Body Weight and Suicidal Behavior in Adolescent Females: The Role of Self-Perceptions

Tuesday, June 14, 2016
Lobby (Annenberg Center)

Author(s): Travis Minor; Mir M. Ali

Discussant: Olga Yakusheva

Suicide is the third leading cause of death among adolescents and recent data indicate that the suicide rate, particularly for young girls, is increasing. Excess body weight among adolescents has also been documented widely over the last two decades and is considered one of the most pressing public health concerns today.  Previous literature has examined the relationship between actual body weight and suicidal behavior, but there is little evidence on self-perception of weight and suicidal behaviors.

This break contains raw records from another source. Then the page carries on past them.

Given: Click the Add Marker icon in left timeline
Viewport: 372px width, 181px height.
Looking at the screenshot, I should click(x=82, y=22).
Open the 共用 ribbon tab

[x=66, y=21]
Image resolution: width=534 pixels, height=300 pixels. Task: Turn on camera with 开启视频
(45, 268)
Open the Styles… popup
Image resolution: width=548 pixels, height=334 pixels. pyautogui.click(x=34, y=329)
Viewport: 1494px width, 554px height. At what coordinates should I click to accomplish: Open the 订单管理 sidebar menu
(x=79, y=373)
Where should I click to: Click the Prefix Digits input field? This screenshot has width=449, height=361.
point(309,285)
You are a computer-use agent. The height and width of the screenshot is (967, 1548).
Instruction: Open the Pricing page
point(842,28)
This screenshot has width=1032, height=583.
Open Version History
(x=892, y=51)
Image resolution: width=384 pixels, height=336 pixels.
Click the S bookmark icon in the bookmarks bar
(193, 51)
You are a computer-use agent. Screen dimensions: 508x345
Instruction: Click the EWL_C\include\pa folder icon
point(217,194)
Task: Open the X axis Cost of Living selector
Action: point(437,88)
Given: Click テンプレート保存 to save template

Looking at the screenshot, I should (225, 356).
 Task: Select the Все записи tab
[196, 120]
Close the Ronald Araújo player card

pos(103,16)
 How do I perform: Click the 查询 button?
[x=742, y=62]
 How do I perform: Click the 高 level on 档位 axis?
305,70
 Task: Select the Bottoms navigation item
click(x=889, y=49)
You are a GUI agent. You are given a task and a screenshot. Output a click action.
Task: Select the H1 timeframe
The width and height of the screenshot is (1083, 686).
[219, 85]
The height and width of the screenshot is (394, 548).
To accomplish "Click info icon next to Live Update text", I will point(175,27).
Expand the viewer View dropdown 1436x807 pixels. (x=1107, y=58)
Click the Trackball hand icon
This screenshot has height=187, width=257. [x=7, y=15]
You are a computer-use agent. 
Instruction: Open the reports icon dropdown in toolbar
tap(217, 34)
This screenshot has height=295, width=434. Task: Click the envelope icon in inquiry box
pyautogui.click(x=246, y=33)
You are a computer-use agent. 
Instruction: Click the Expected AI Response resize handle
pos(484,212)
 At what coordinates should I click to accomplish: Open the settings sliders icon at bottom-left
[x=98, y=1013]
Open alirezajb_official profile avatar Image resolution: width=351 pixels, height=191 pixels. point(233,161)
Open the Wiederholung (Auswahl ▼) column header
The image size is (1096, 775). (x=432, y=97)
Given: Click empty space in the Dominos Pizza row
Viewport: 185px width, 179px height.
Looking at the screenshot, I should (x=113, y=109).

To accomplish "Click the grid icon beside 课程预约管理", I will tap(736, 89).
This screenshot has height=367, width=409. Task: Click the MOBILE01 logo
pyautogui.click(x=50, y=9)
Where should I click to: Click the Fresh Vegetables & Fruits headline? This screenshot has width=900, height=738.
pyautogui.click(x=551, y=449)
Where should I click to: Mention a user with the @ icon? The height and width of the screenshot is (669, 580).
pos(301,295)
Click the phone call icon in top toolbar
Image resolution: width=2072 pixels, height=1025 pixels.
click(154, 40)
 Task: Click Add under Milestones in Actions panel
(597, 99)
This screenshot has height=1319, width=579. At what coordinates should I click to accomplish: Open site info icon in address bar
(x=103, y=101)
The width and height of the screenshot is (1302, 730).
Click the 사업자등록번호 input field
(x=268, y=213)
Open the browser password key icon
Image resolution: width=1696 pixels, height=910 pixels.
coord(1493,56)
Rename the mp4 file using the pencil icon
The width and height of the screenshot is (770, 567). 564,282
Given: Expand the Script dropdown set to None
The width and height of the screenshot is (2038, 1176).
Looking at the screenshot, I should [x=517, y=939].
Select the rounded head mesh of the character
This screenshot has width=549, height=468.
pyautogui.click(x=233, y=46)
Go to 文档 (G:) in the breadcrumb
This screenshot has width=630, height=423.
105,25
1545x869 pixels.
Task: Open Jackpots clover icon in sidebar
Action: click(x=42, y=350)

The study explores the relationship, not only between actual weight status and suicidal behaviors, but also between self-perception of weight and suicidal behaviors. Using data from a nationally-representative sample of female adolescents in the United States, the study ascertains the effect of body weight status on suicidal behaviors by estimating endogeneity-corrected models including school-level fixed effects to account for bi-directionality and unobserved confounders. The results suggest that both self-perceived and measured weight status (overweight or obese) increase a female adolescent’s probability of suicidal ideation, with self-perceived weight status causing a larger increase in suicidal ideation.